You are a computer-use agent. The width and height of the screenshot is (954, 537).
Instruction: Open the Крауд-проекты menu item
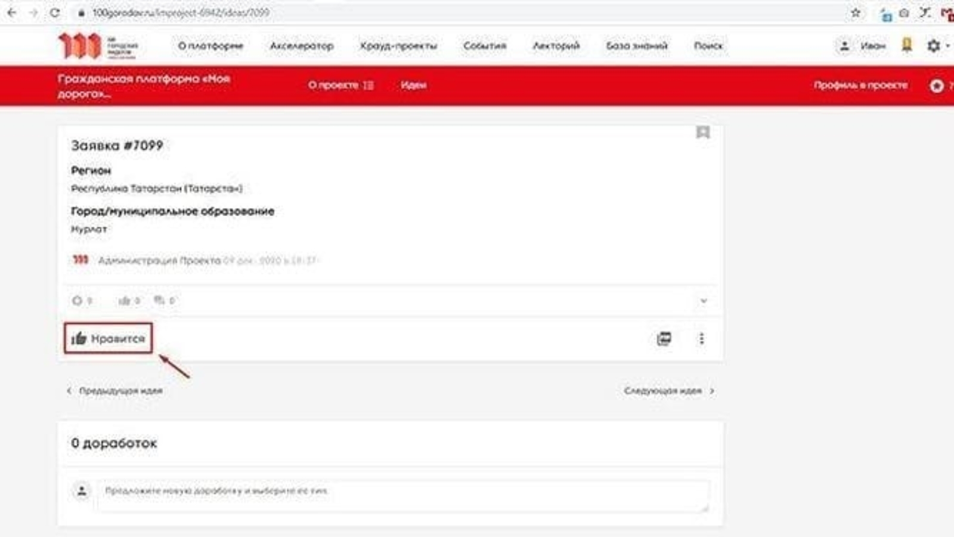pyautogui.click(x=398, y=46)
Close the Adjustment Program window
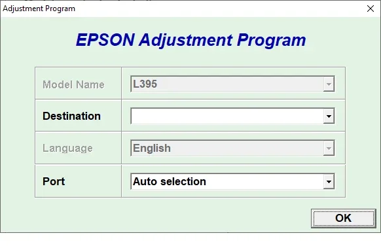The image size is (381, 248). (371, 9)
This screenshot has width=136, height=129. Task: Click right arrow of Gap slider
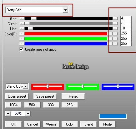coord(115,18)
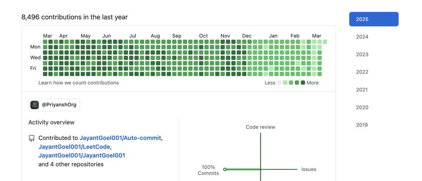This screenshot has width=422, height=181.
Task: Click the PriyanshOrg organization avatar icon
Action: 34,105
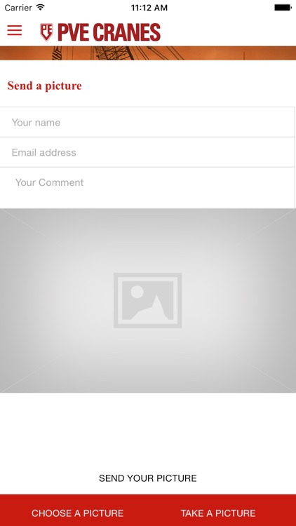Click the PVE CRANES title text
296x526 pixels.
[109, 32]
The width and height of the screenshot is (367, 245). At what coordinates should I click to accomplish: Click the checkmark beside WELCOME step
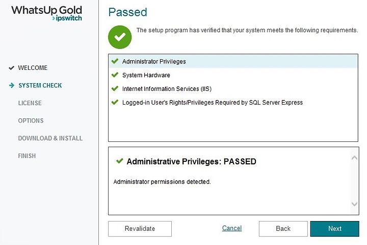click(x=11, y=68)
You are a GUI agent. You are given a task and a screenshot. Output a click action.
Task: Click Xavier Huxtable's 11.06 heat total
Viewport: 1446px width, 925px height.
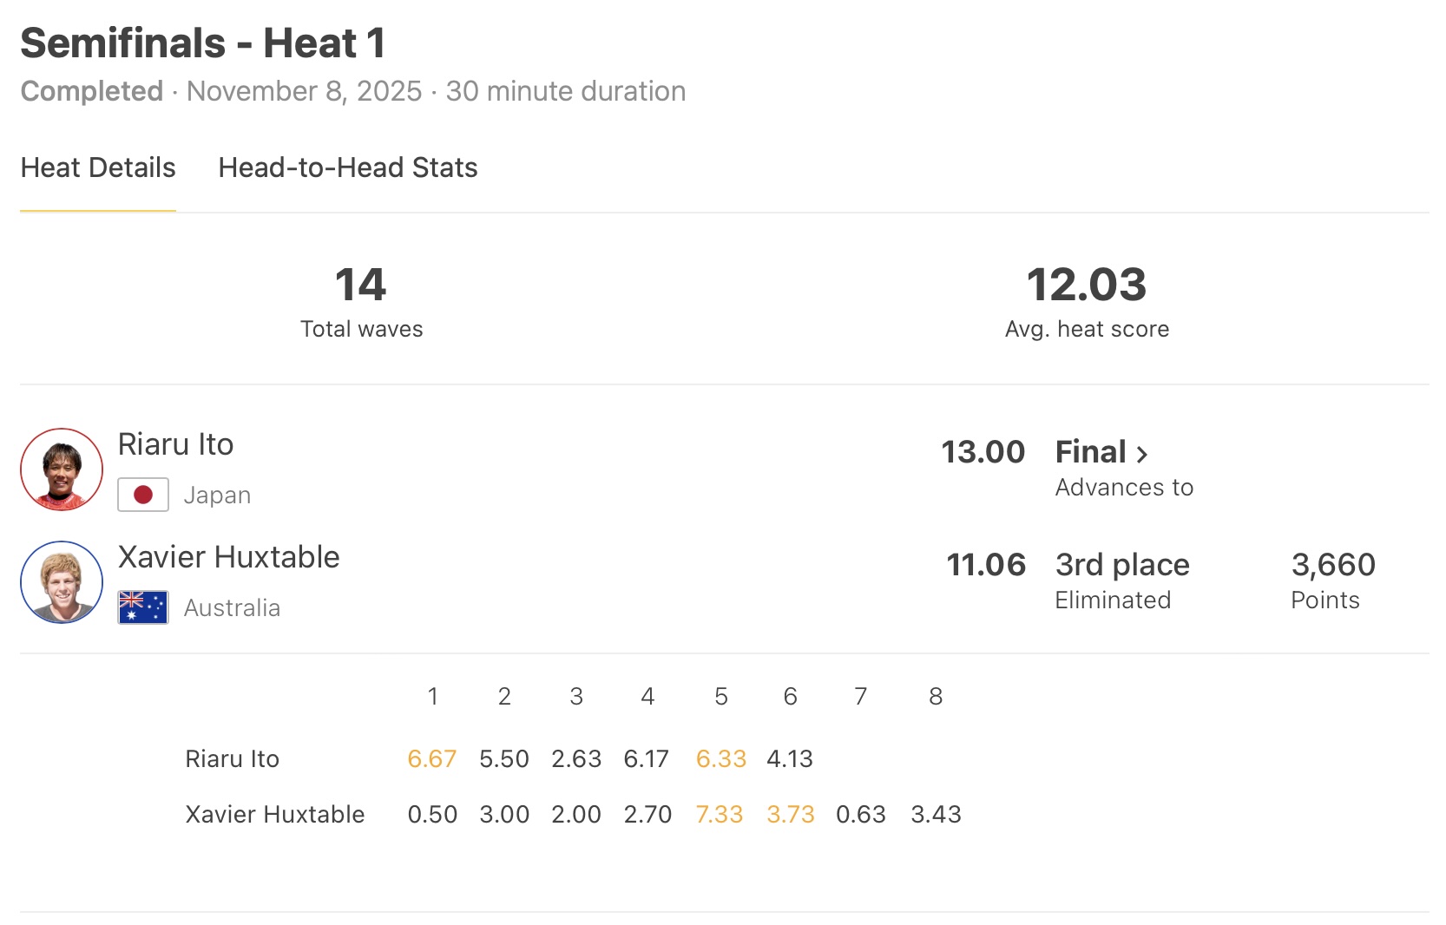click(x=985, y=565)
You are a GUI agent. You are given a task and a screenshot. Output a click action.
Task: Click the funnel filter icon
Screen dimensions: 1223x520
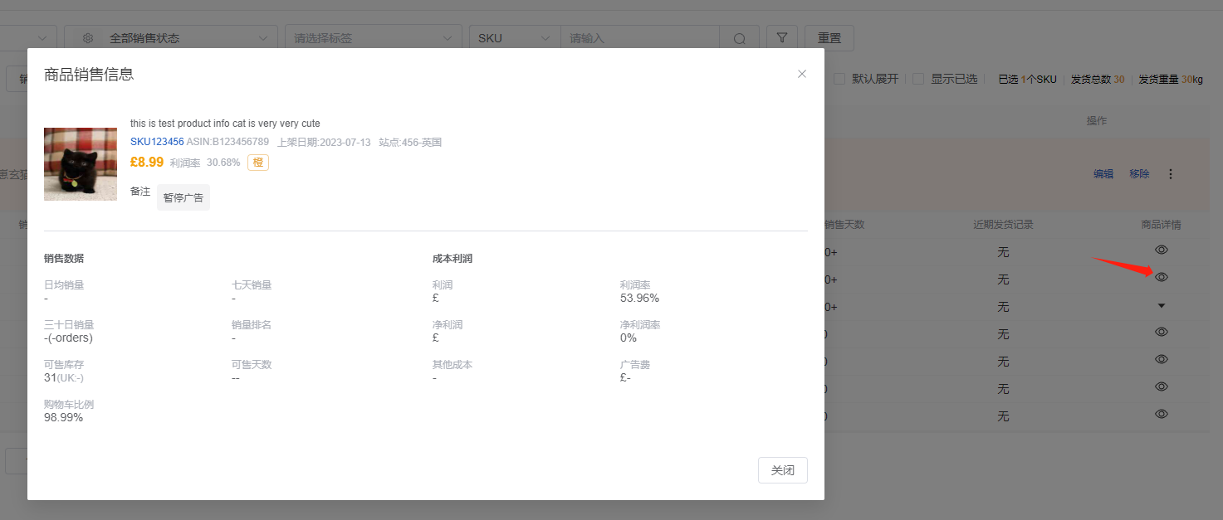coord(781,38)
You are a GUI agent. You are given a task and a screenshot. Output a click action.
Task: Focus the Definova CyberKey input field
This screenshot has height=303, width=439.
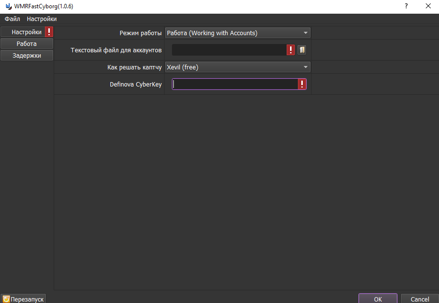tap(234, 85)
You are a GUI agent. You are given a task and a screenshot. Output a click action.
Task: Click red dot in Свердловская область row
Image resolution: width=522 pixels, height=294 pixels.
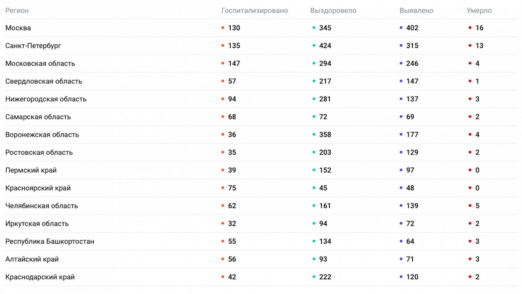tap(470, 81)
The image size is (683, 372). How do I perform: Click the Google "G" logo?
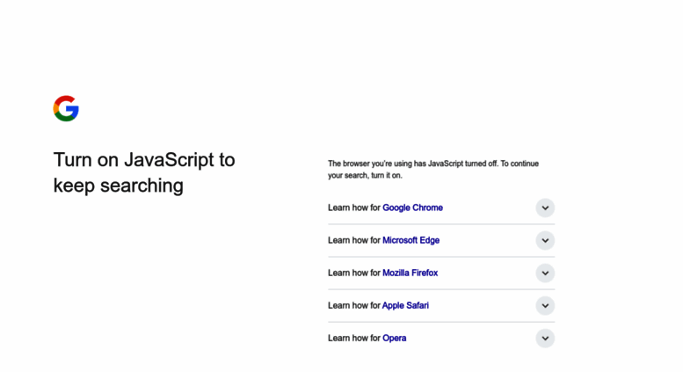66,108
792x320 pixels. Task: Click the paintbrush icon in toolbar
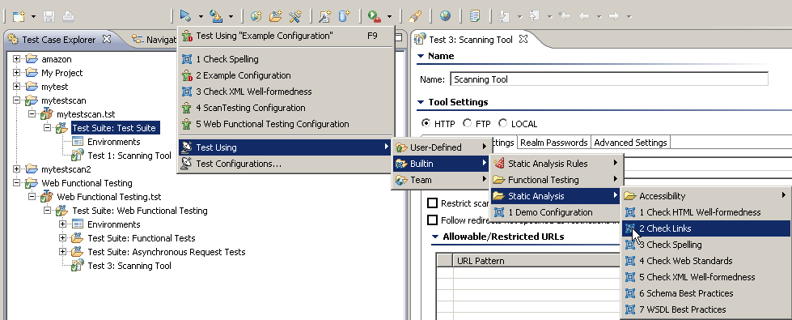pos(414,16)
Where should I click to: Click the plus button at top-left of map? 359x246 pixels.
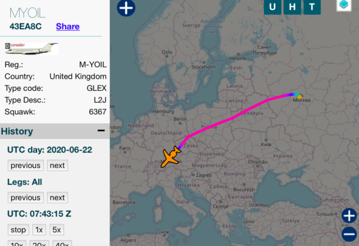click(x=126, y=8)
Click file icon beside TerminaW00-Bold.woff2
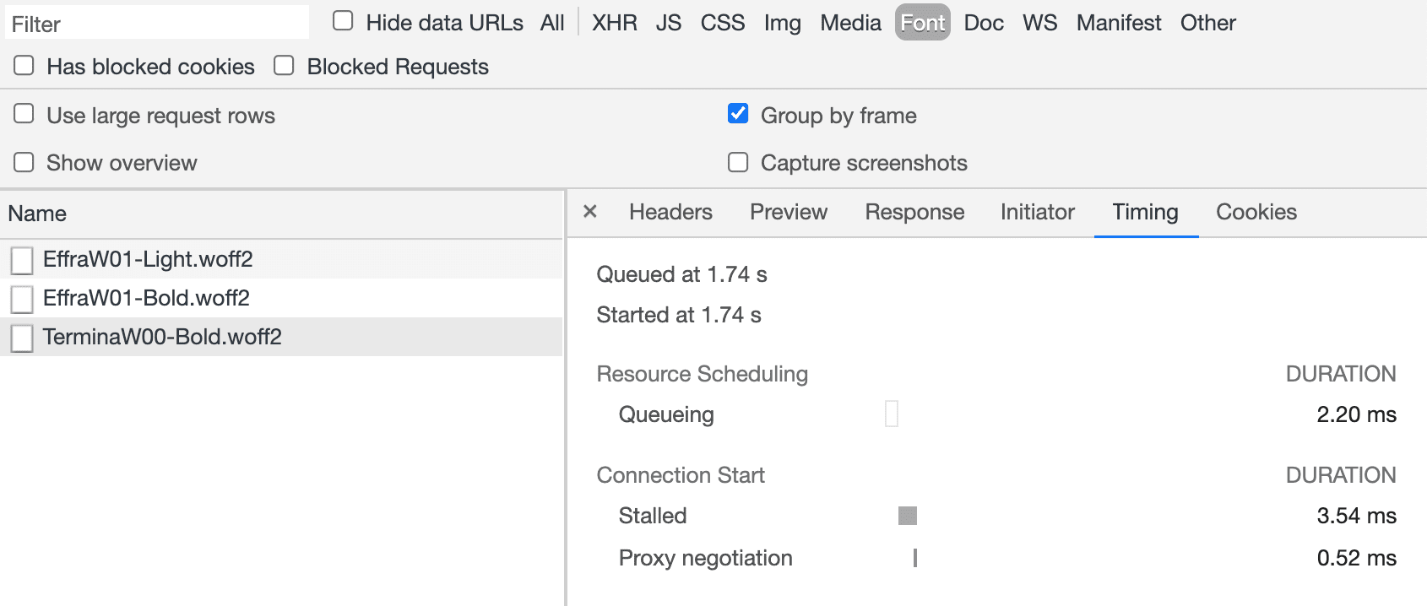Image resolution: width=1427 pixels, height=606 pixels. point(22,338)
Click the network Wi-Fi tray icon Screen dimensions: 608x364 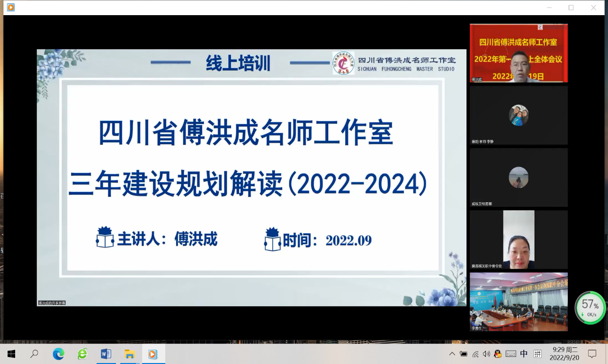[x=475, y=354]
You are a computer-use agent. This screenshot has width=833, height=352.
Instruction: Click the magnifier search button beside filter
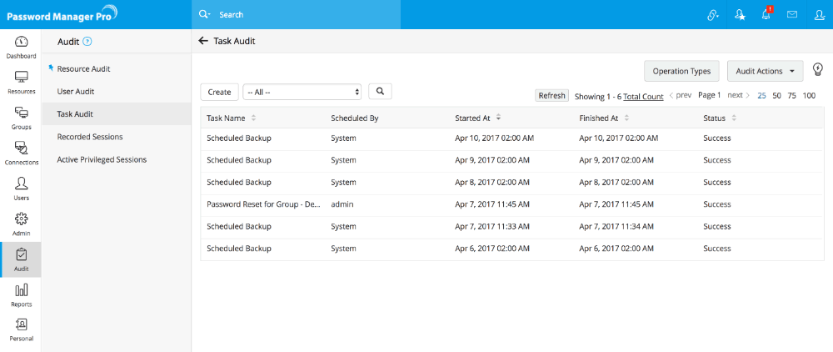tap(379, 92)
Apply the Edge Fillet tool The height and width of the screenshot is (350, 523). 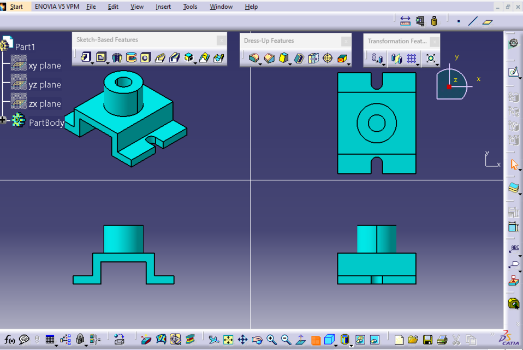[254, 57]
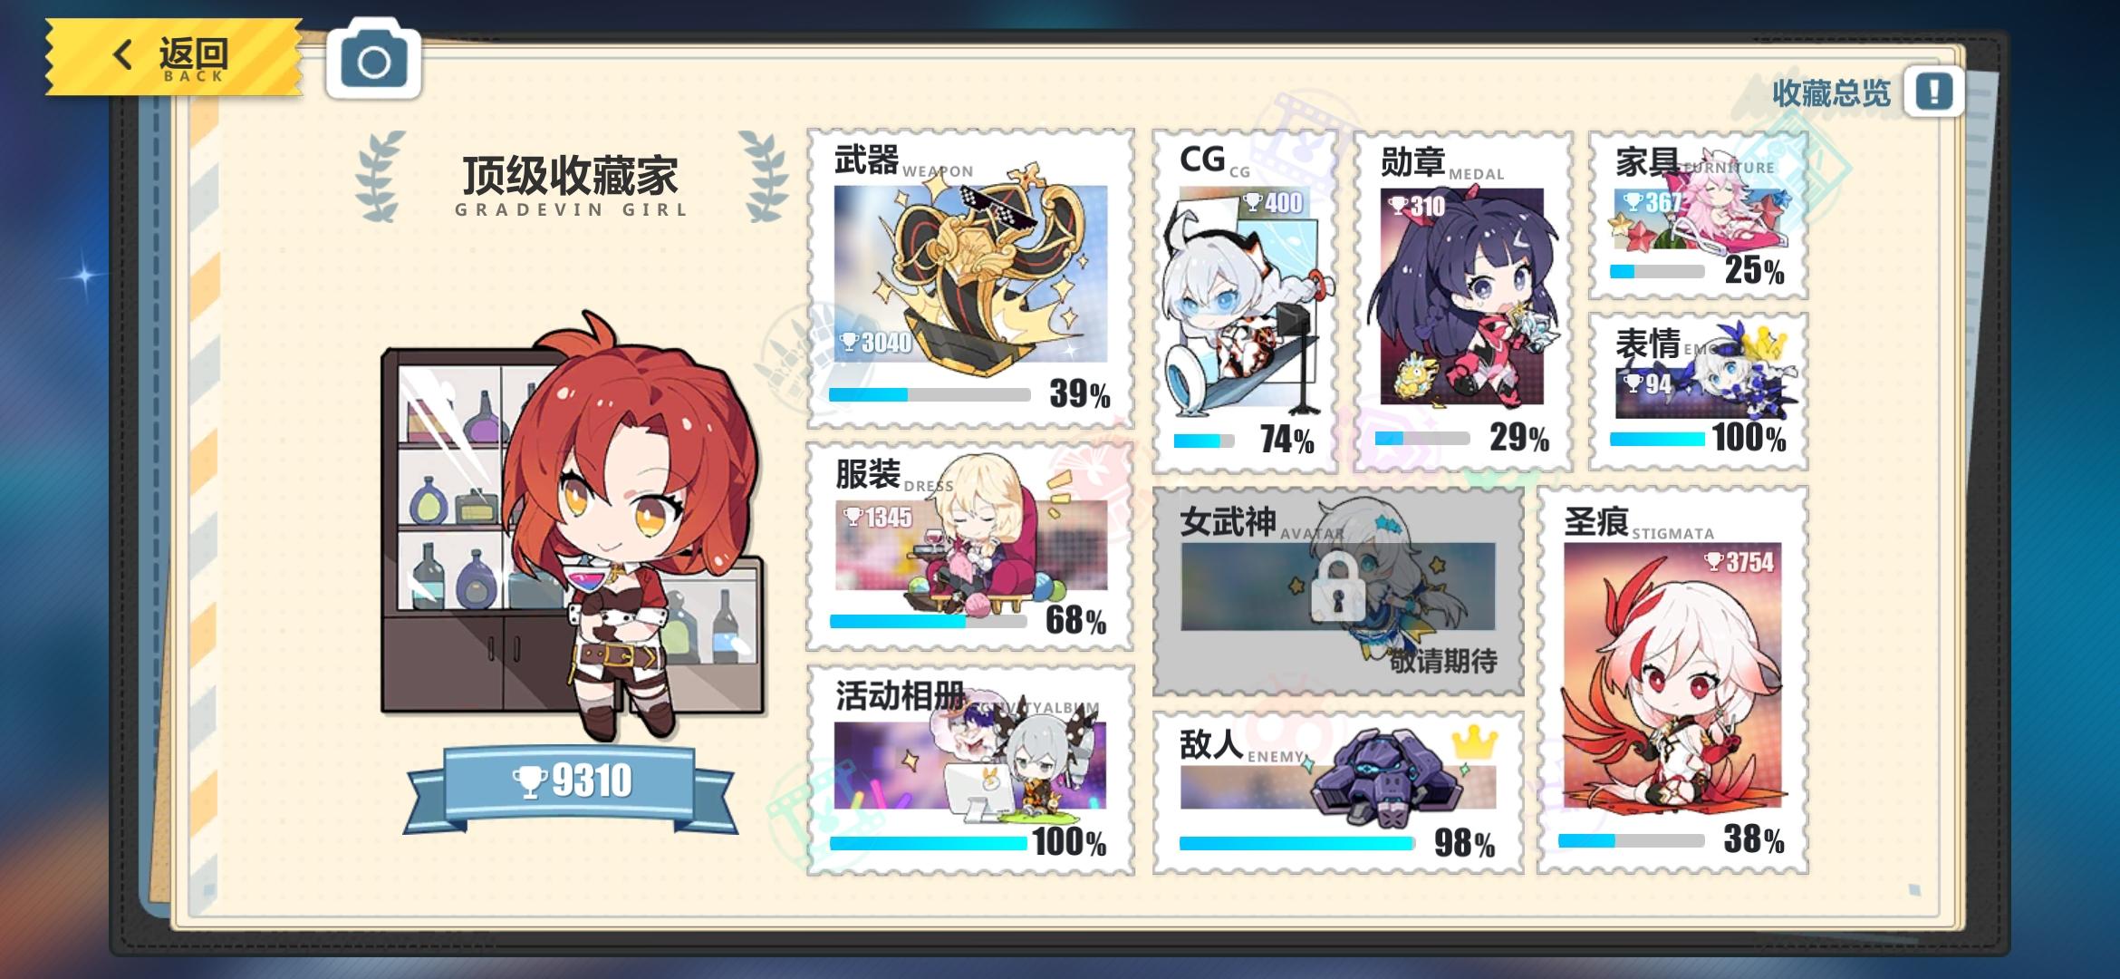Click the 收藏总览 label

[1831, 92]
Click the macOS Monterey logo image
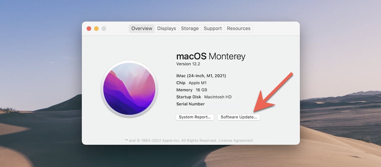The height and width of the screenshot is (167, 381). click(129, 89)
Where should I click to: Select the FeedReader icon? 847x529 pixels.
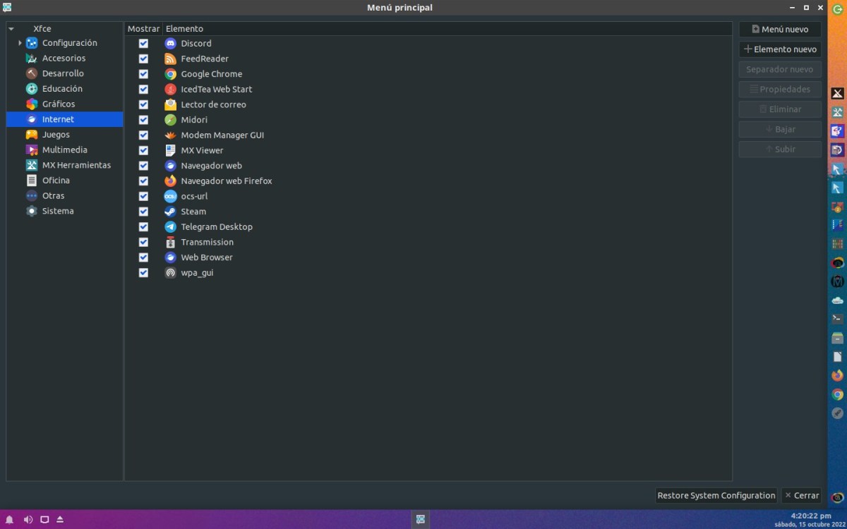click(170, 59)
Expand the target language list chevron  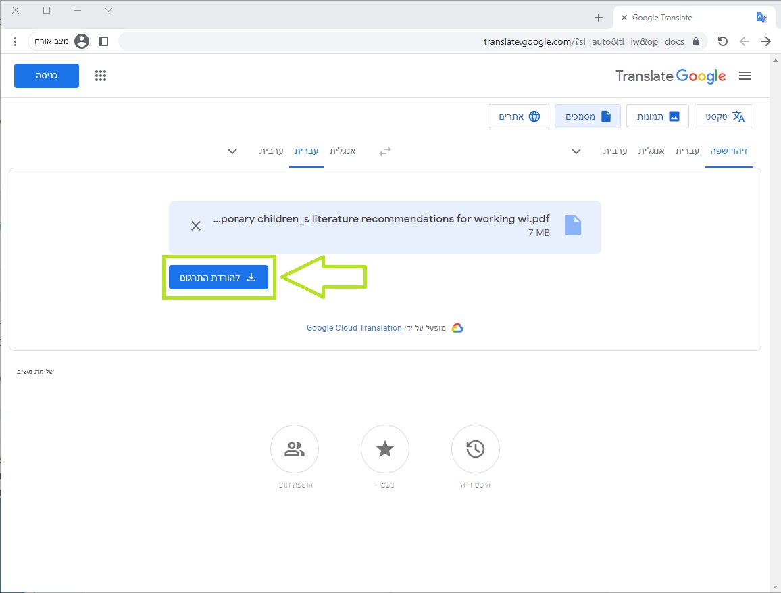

● What is required: Only lines that include "computer" are counted here. Give their number for the records above and add nothing.

● Exercise output: 2